Regulation of bile acids and their receptor FXR in metabolic diseases

Abstract

High sugar, high-fat diets and unhealthy lifestyles have led to an epidemic of obesity and obesity-related metabolic diseases, seriously placing a huge burden on socio-economic development. A deeper understanding and elucidation of the specific molecular biological mechanisms underlying the onset and development of obesity has become a key to the treatment of metabolic diseases. Recent studies have shown that the changes of bile acid composition are closely linked to the development of metabolic diseases. Bile acids can not only emulsify lipids in the intestine and promote lipid absorption, but also act as signaling molecules that play an indispensable role in regulating bile acid homeostasis, energy expenditure, glucose and lipid metabolism, immunity. Disorders of bile acid metabolism are therefore important risk factors for metabolic diseases. The farnesol X receptor, a member of the nuclear receptor family, is abundantly expressed in liver and intestinal tissues. Bile acids act as endogenous ligands for the farnesol X receptor, and erroneous FXR signaling triggered by bile acid dysregulation contributes to metabolic diseases, including obesity, non-alcoholic fatty liver disease and diabetes. Activation of FXR signaling can reduce lipogenesis and inhibit gluconeogenesis to alleviate metabolic diseases. It has been found that intestinal FXR can regulate hepatic FXR in an organ-wide manner. The crosstalk between intestinal FXR and hepatic FXR provides a new idea for the treatment of metabolic diseases. This review focuses on the relationship between bile acids and metabolic diseases and the current research progress to provide a theoretical basis for further research and clinical applications.

Keywords: bile acid; farnesoid X receptor; metabolic disease; metabolize; metabolome.

Figure 1

Synthesis and metabolism of bile acids.
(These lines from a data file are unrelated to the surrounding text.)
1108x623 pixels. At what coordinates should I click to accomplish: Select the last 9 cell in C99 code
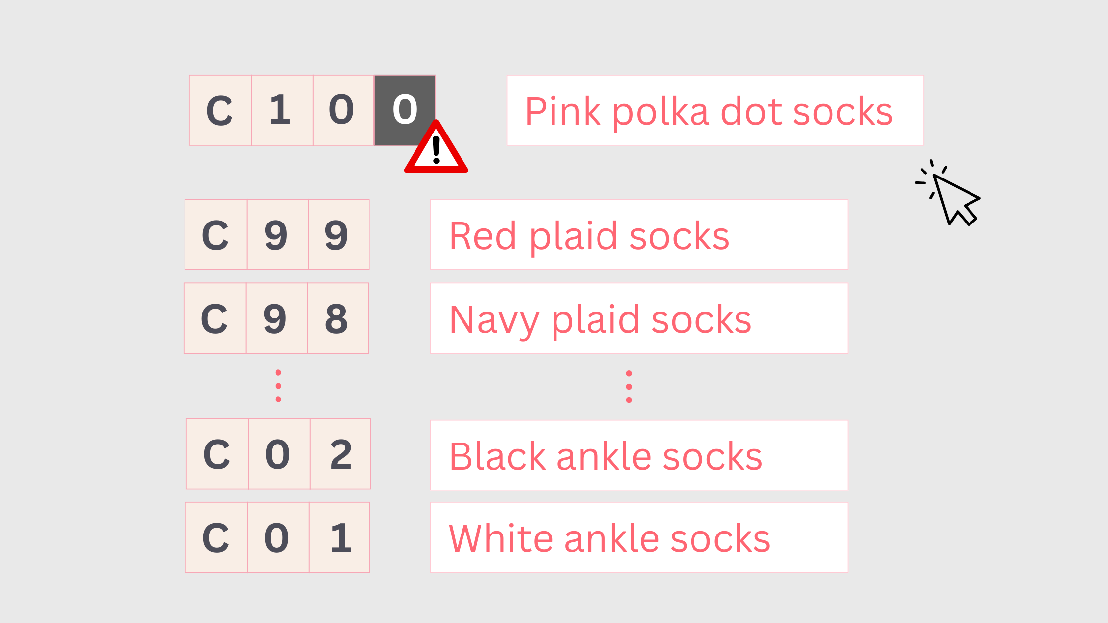pos(339,234)
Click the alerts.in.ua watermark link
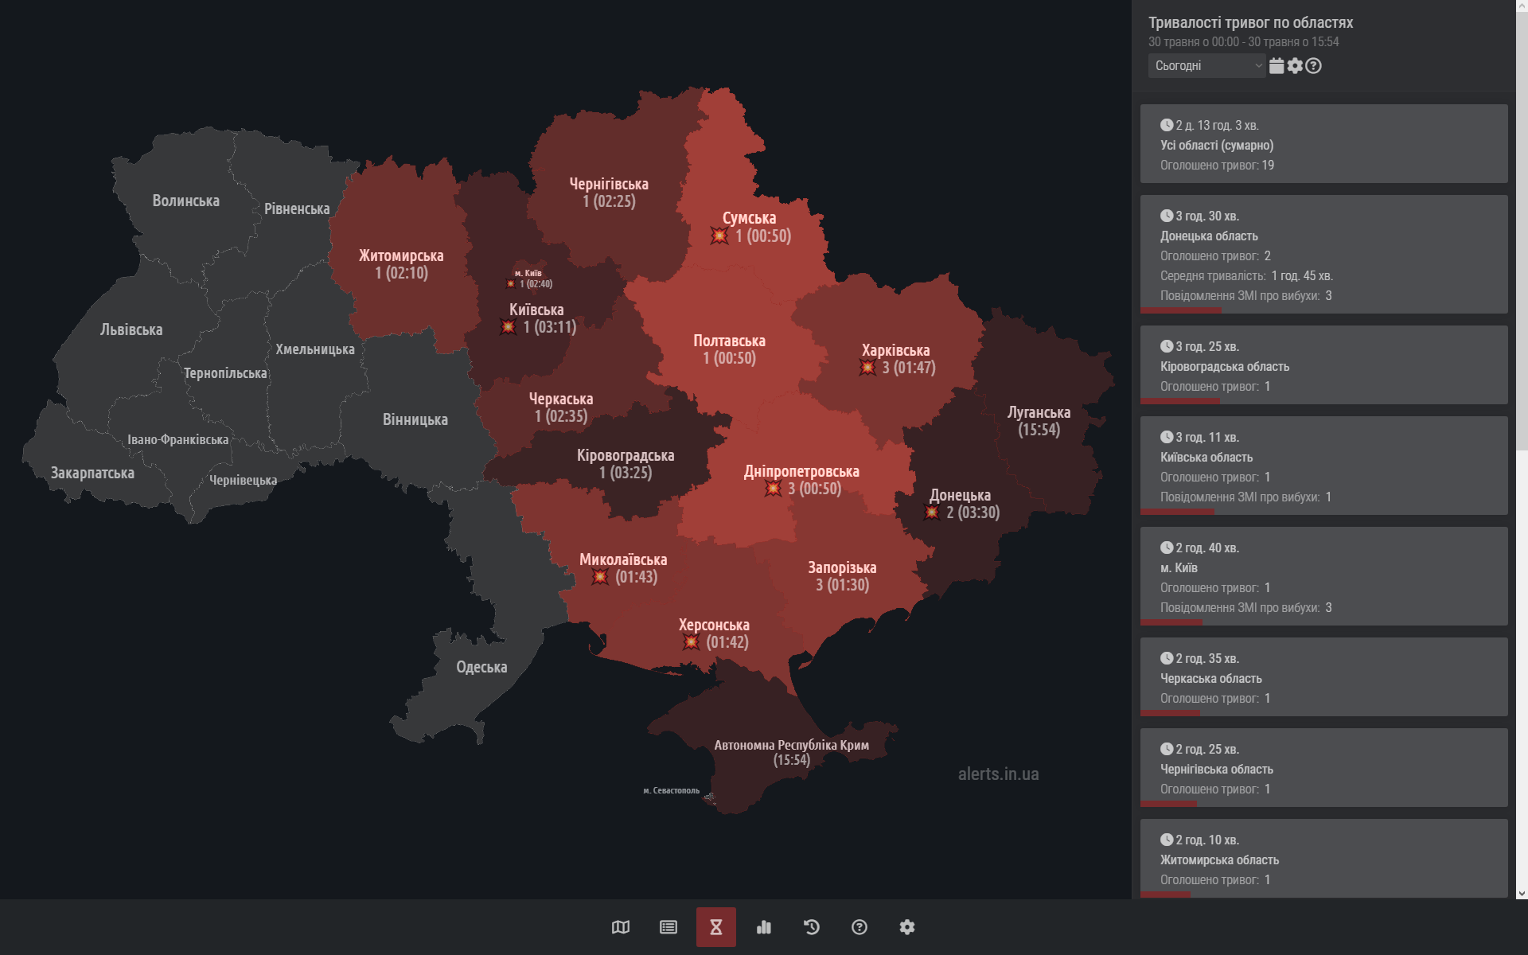This screenshot has height=955, width=1528. [x=998, y=774]
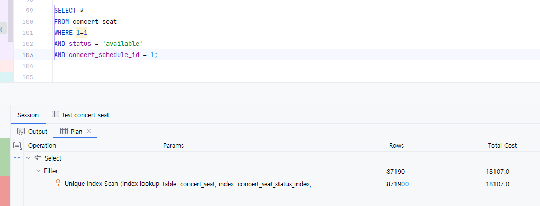The width and height of the screenshot is (540, 206).
Task: Collapse the Select node in plan tree
Action: pos(28,158)

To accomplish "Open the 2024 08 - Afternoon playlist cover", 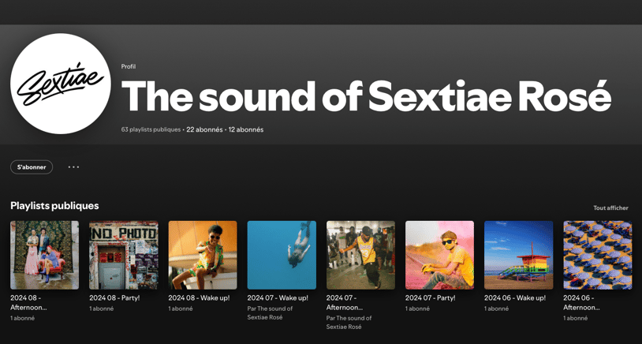I will click(x=45, y=255).
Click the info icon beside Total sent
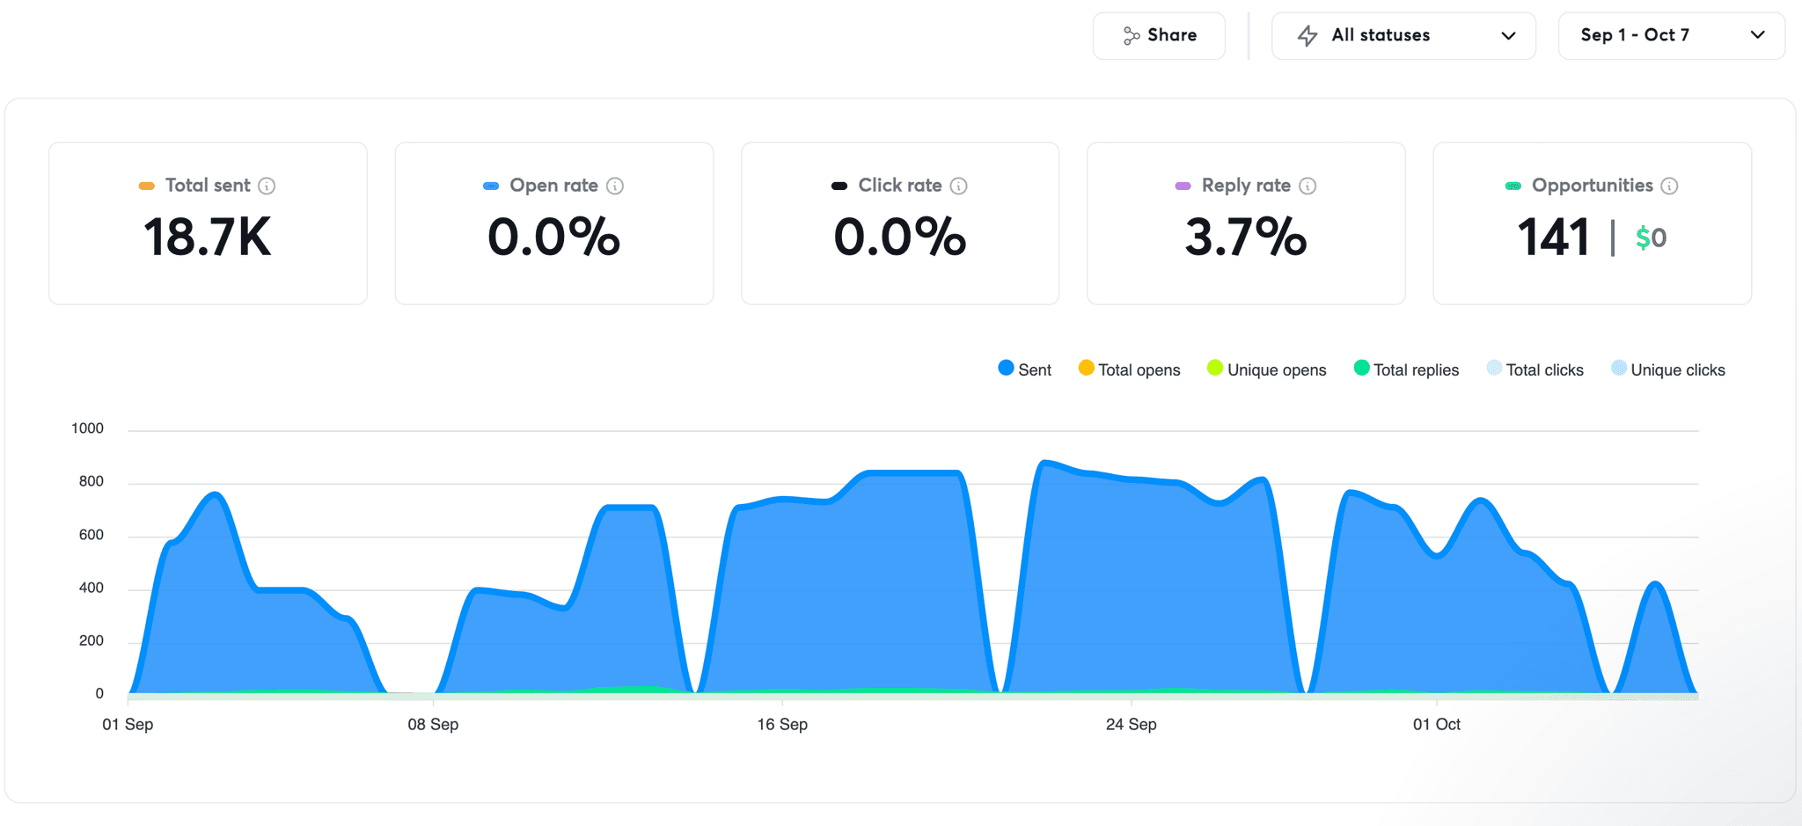1802x826 pixels. (x=267, y=186)
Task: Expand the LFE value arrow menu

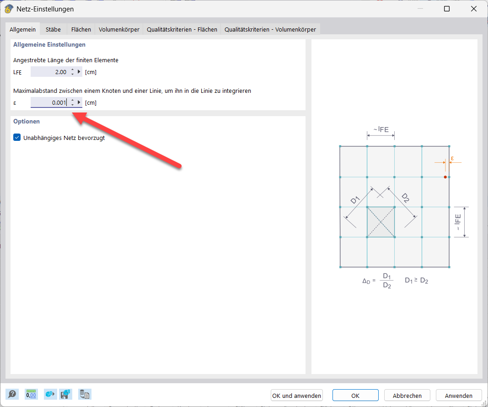Action: [x=79, y=72]
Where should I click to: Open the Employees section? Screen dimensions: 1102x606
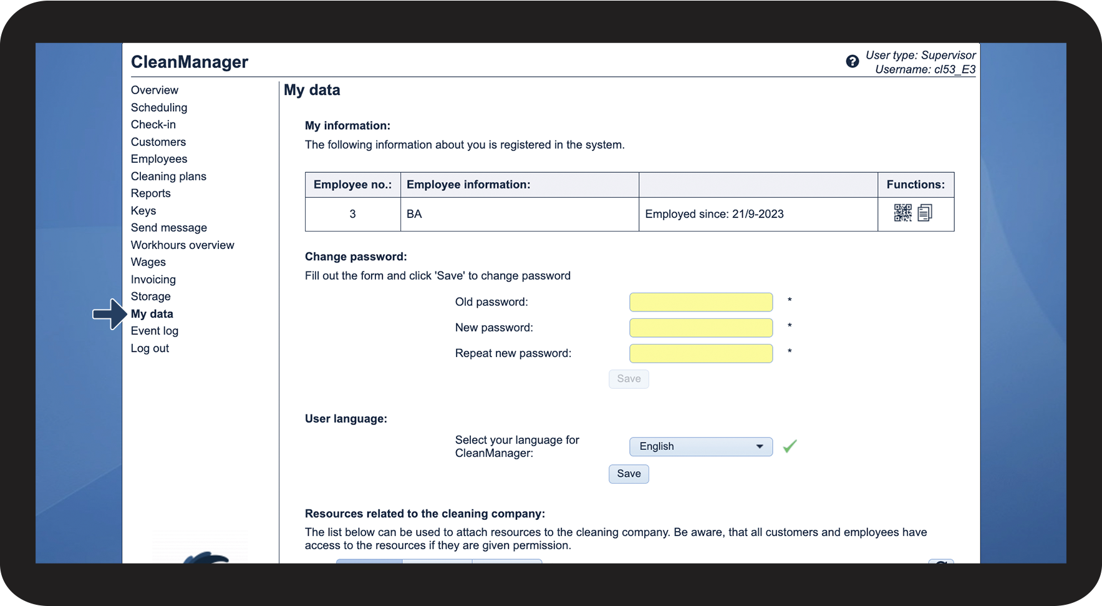(x=158, y=159)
CA, cholic acid; CDCA, chenodeoxycholic acid; G(T)CA, glyco(tauro)- cholic acid; G(T)CDCA, glyco(tauro)- chenodeoxycholic acid; α(β)MCA, α(β)-muricholic acid; T(α/β)-MCA, tauro-α/β-muricholic acid; DCA, deoxychoic acid; LCA, lithocholic-acid; ω-MCA, ω-muricholic-acid; UDCA, ursodeoxycholic; HDCA, hyodeoxycholic acid; MDCA, murideoxy acid; CYP7A1, cholesterol 7α-hydroxylase; CYP8B1, sterol 12α-hydroxylase; CYP27A1, sterol 27-hydroxylase; CYP7B1, oxysterol 7α-hydroxylase; FGF15/19, fibroblast growth factor15/19; FXR, farnesoid X receptor; SHP, small heterodimer partner; NTCP, Na + −taurocholate co-transporting polypeptide; ASBT, apical sodium-dependent bile acid transporter; OSTα/β, organic solute transporter α/β.

Figure 2

Liver FXR and glycolipid metabolism. GLP-1, glucagon-like peptide-1; SREBP-1, sterol regulatory element-binding protein-1; FAS, fatty acid synthase; ACC, acetyl-CoA carboxylase; SCD, stearoyl-CoA desaturase; APOCII, apolipoprotein C-II; CD36, platelet glycoprotein; PPAα, peroxisome proliferators-activated receptors; CPT1, carnitine acyl transferase I; FAO, fatty acid oxidation; PEPCK, phosphoenolpyruvate carboxy kinase; G6PCE, glucose-6-phosphatase; FBP1, phosphofructokinase.

Figure 3

FXR agonists/antagonists and metabolic diseases. BSH, bile salt hydrolase; SMPD3, sphingomyelin phosphodiesterase 3; SPLC2, serine palmitoyltransferase; CERS6, ceramide synthase 6.